Excerpted records »
▬▬▬▬▬▬▬▬▬▬

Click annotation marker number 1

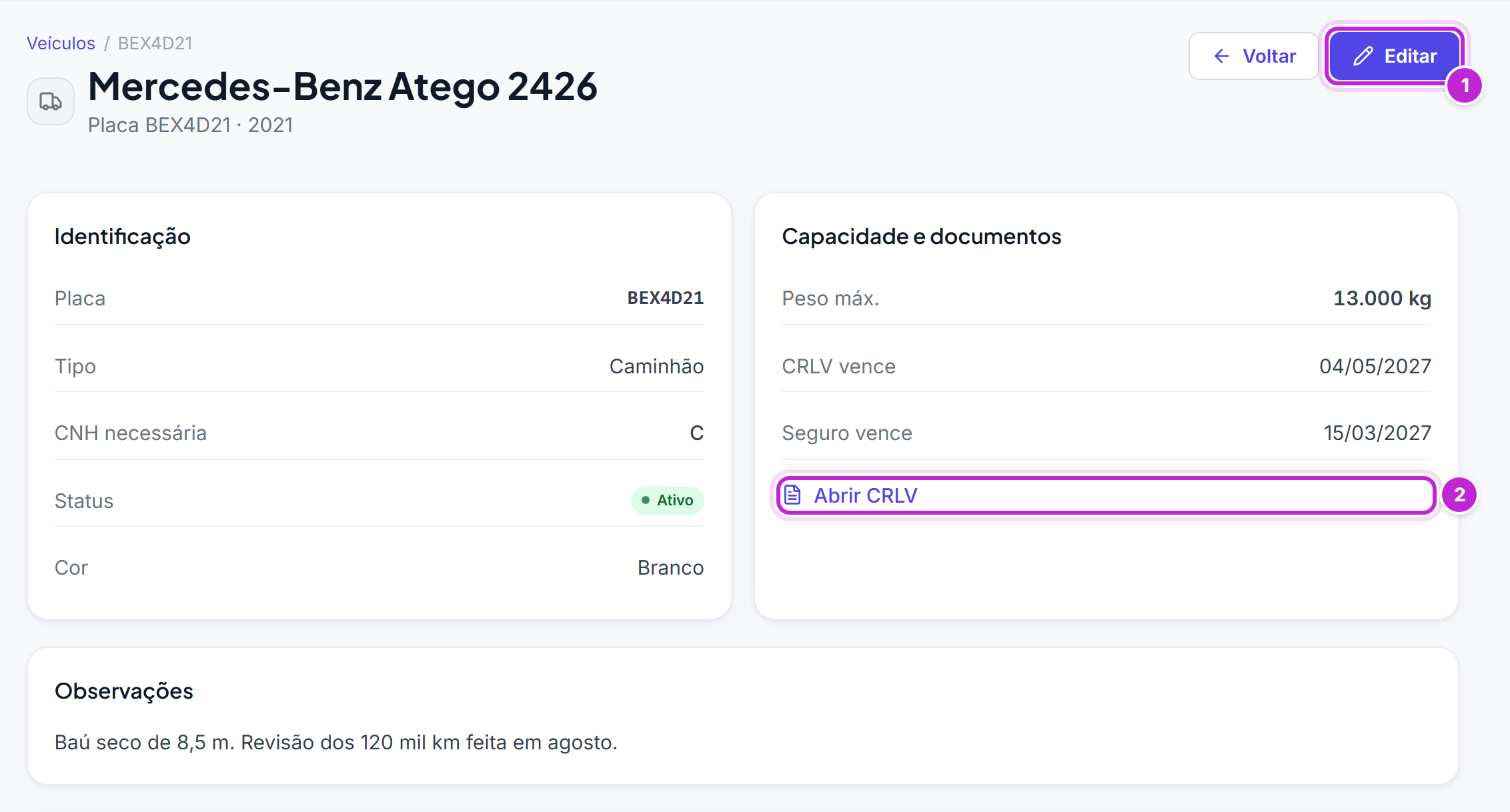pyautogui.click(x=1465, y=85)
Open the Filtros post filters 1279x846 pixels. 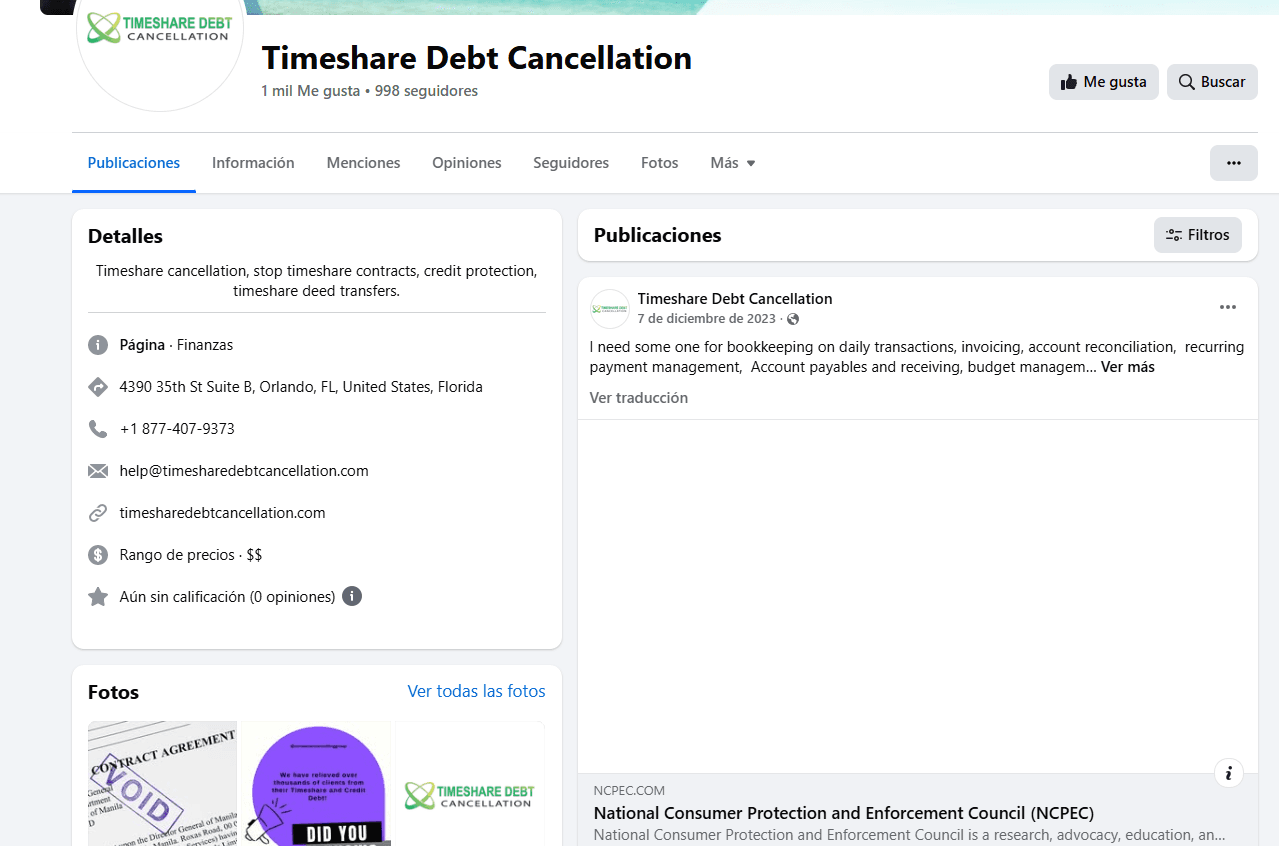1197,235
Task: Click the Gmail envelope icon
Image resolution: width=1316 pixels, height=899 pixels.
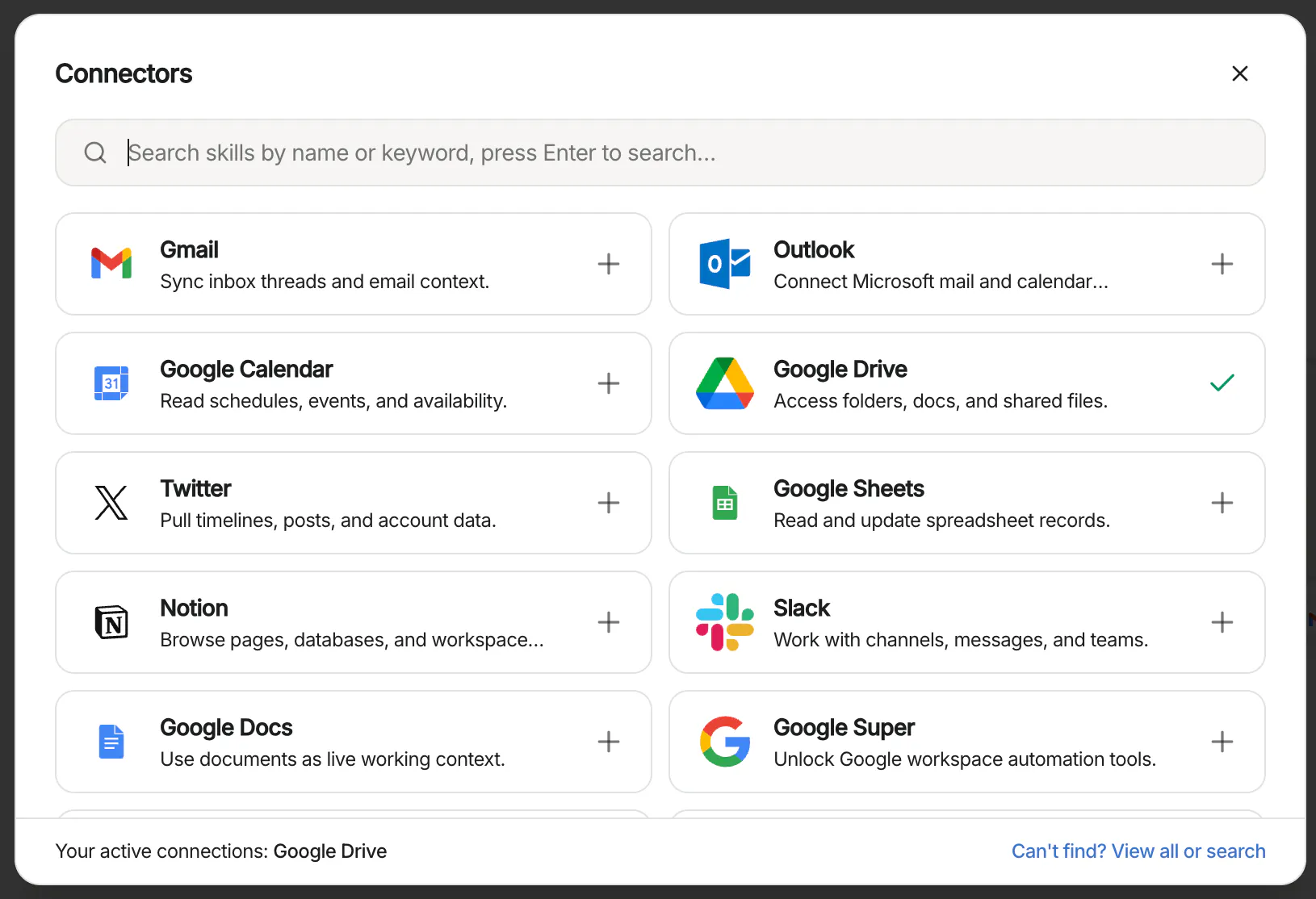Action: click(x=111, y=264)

▬▬▬▬▬▬▬▬▬▬

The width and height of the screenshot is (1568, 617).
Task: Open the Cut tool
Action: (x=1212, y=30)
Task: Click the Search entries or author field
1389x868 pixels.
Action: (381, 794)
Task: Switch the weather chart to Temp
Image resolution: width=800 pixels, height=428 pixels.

▬▬▬▬▬▬▬▬▬▬

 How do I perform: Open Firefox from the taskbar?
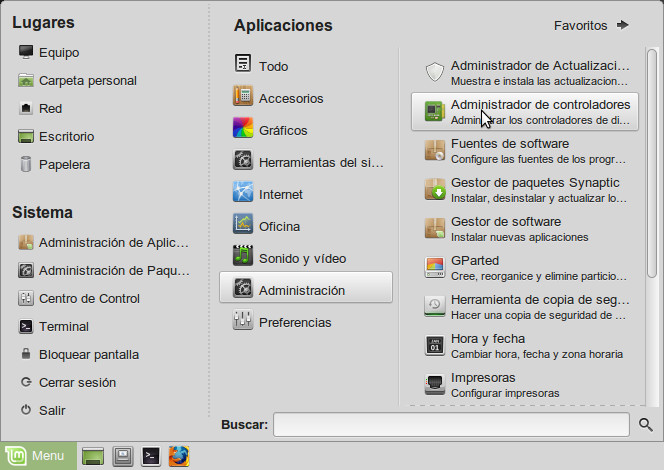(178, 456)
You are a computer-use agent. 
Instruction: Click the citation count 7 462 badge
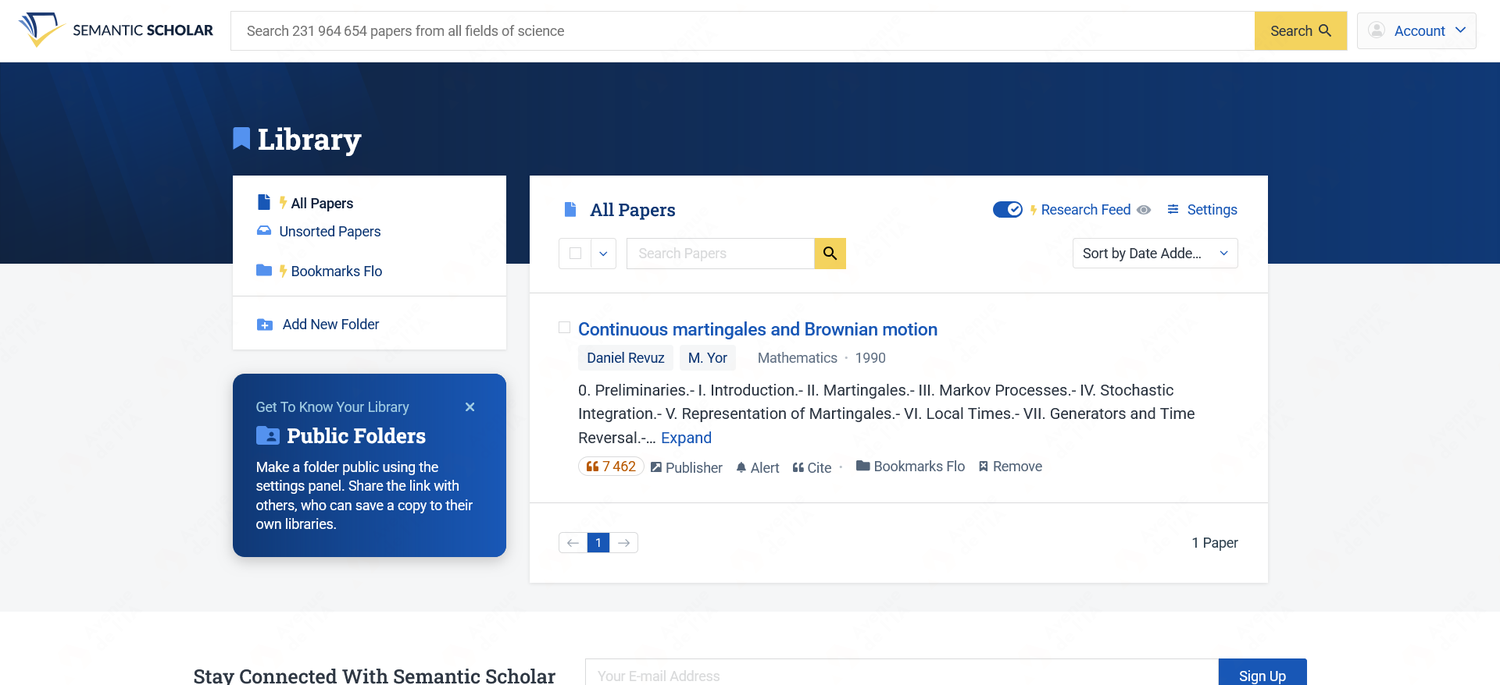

▬▬▬▬▬▬▬▬▬▬

Directions » Return only the stretch of the material above from the line holding "1389x868 pixels." through the line holding "Image resolution: width=800", copied exactly.

Output for this exercise »
1389x868 pixels.
Action: (381, 794)
Task: Switch the weather chart to Temp
Image resolution: width=800 pixels, height=428 pixels.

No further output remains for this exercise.